Efforts to engage in land banking for a new burial ground have yielded no results despite ongoing property searches. Local authorities have scouted locations in areas like Barangay Loakan, but such attempts have consistently faced stiff opposition from local residents who object to having a cemetery established near their homes. He said that because no space has been identified to absorb the city's burial needs, the local government is forced to work exclusively within the saturated confines of the existing cemetery, severely limiting their operational flexibility and stalling the road project.
Also, Baguio councilor Peter Fianza recalled that the initial concept focused on building a road along the outer perimeter of the cemetery to serve as a sanitary buffer between local residents, referred to as the day dreamers, and the burial grounds. The perimeter road was intended to hit multiple targets by satisfying national sanitation code requirements, providing access for residents and the jail facility, and blocking the cemetery from the immediate view of nearby homes.
The planned access road will affect some 300 tombs.
Diwas said that the City Planning Office (CPDO) was the one who presented the road plan, deviating entirely from that original concept. Instead of tracing the perimeter to create a buffer, the new proposal depicts a road that cuts directly through the cemetery grounds.
Diwas pointed out that it represents a completely fresh and unexpected approach that abandons the initial perimeter exploration. The drastic shift in layout means that previous discussions regarding a standard five-meter or twenty-five-meter perimeter buffer zone are no longer applicable to the current planning trajectory.
Compounding the design change are severe geographical challenges that make the perimeter route technically unfeasible. Findings from the City Engineering Office (CEO) revealed that the topography of the terrain directly between the residential area and the cemetery is extremely steep. The rugged terrain prevents engineers from simply utilizing the perimeter zone for a standard road, forcing planners back to the drawing board and highlighting why the current proposal threatens to disrupt the existing graves within the cemetery itself.

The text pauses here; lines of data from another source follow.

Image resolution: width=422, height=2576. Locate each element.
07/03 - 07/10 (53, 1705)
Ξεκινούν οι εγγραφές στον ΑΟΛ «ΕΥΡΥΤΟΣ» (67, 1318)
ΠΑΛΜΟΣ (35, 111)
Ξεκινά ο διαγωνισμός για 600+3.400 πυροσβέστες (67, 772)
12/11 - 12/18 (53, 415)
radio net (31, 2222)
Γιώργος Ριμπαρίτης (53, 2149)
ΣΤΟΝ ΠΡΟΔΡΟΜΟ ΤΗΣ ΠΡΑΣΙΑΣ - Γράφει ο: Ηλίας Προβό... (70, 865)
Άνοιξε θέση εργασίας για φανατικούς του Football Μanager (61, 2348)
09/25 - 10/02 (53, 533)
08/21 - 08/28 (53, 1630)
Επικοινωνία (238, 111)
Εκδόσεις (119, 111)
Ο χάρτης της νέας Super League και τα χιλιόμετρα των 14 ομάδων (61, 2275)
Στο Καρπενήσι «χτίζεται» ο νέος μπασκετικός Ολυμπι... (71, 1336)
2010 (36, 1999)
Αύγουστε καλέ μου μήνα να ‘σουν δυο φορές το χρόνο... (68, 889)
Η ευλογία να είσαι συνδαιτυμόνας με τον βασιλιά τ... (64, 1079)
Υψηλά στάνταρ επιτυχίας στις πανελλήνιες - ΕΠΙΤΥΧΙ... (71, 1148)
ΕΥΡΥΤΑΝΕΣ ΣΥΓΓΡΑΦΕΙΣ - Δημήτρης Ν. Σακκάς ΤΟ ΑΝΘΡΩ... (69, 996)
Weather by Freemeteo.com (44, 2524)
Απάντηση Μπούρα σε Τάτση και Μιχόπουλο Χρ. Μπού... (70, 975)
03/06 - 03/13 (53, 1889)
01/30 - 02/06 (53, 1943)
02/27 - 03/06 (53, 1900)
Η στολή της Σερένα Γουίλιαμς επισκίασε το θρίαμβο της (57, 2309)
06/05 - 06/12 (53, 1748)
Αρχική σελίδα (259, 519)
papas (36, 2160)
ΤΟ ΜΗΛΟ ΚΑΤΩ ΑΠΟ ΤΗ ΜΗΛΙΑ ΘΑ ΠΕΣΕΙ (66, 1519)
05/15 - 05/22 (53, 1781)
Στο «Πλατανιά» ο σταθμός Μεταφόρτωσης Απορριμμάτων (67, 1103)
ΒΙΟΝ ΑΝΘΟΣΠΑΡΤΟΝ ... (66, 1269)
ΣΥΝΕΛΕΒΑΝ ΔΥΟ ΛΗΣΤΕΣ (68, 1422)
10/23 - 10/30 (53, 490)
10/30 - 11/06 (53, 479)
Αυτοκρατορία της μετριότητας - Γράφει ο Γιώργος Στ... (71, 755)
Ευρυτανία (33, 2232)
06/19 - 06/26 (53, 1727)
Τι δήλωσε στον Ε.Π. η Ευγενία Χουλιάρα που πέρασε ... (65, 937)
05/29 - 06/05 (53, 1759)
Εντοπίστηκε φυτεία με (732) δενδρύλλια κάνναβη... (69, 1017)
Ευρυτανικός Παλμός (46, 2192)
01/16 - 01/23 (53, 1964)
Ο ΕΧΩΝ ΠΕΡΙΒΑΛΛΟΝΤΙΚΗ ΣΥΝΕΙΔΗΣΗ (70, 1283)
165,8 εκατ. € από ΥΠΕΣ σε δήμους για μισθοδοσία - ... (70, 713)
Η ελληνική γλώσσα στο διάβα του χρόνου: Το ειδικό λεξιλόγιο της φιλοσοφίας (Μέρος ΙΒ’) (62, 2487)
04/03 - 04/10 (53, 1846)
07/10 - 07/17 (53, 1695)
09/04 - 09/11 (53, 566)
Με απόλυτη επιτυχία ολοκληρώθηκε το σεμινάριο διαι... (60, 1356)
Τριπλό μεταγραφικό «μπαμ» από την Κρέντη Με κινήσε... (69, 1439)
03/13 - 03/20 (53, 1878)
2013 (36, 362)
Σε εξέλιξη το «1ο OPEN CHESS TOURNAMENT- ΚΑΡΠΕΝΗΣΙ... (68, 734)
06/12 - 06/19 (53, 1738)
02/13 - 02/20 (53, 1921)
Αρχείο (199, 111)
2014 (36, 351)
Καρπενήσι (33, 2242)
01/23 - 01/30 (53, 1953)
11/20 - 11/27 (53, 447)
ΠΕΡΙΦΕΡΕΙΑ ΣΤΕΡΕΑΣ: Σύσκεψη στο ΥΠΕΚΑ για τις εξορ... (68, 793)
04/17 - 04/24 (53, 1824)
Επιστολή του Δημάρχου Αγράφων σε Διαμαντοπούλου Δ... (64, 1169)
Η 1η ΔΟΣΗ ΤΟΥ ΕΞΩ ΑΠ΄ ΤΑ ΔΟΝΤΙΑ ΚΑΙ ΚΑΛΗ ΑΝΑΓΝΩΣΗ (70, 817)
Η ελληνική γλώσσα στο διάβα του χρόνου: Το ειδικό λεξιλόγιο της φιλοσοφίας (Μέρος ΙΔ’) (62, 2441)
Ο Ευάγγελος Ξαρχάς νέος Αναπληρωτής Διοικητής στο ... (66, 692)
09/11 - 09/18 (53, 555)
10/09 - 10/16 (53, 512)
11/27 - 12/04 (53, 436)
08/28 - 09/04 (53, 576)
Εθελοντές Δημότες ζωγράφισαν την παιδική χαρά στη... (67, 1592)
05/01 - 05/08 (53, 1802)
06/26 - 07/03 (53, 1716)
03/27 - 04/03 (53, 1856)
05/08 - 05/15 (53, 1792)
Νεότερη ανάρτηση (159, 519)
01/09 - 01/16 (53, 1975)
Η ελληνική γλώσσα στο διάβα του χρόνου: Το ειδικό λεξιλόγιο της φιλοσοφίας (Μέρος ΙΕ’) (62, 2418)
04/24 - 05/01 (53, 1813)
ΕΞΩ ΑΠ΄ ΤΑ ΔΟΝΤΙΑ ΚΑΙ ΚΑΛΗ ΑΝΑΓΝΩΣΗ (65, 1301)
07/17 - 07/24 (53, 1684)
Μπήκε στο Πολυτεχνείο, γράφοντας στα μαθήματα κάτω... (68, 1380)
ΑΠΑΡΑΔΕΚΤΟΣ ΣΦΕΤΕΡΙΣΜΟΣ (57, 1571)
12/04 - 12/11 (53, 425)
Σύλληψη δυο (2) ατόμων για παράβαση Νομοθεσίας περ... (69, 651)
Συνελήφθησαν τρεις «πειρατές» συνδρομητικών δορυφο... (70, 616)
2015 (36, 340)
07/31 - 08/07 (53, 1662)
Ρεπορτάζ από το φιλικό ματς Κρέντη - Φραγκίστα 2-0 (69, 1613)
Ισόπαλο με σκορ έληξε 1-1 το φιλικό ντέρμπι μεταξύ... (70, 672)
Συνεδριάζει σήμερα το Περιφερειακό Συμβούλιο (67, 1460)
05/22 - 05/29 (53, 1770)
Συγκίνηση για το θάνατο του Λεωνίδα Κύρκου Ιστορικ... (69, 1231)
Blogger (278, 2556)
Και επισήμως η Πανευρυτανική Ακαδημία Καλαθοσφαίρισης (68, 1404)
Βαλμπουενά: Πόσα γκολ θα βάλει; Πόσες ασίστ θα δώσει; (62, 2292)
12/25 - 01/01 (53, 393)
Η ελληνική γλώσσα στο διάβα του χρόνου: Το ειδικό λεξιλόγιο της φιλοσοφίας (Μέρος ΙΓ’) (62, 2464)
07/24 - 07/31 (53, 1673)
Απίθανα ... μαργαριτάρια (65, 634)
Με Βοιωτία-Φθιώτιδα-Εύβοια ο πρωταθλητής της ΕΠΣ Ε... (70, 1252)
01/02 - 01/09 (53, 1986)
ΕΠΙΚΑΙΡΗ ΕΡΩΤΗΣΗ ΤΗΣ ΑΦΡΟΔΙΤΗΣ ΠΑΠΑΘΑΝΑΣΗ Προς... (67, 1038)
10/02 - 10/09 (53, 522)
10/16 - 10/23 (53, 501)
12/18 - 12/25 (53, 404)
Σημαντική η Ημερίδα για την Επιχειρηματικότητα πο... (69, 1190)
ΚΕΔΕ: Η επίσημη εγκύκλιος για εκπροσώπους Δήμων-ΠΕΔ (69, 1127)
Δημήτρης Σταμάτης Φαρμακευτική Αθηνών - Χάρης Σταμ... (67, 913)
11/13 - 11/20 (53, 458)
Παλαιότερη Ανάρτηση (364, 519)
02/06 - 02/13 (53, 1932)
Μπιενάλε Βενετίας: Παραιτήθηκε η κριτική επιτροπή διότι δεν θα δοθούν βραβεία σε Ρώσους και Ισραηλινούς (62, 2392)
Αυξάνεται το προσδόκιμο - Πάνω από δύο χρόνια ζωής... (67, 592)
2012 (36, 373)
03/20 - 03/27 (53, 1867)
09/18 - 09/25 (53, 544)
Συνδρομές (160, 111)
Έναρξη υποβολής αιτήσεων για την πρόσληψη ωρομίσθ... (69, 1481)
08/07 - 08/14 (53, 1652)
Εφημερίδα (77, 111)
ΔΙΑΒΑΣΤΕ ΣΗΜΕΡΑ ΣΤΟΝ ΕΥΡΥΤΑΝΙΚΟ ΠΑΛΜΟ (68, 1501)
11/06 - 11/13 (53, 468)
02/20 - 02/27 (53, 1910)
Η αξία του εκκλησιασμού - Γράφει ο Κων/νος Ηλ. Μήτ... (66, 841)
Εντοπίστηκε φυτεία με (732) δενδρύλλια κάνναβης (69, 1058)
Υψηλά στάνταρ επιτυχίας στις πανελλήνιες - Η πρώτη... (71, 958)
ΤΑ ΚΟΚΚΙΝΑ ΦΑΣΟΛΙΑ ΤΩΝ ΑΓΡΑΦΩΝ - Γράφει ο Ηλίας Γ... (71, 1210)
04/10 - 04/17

Acknowledging that the issue needs time to be resolved, the city council has called for a comprehensive reset of the planning process. Baguio City Vice Mayor Faustino Olowan directed the technical teams and relevant offices to sit down, harmonize their plans, and conduct mandatory consultations with all affected residents and stakeholders within a twenty-day window. He emphasized that resolving these spatial and community disputes is the absolute first step, as the city cannot even begin to discuss or allocate funding for the road until a consensus is reached on a viable, legally cleared route.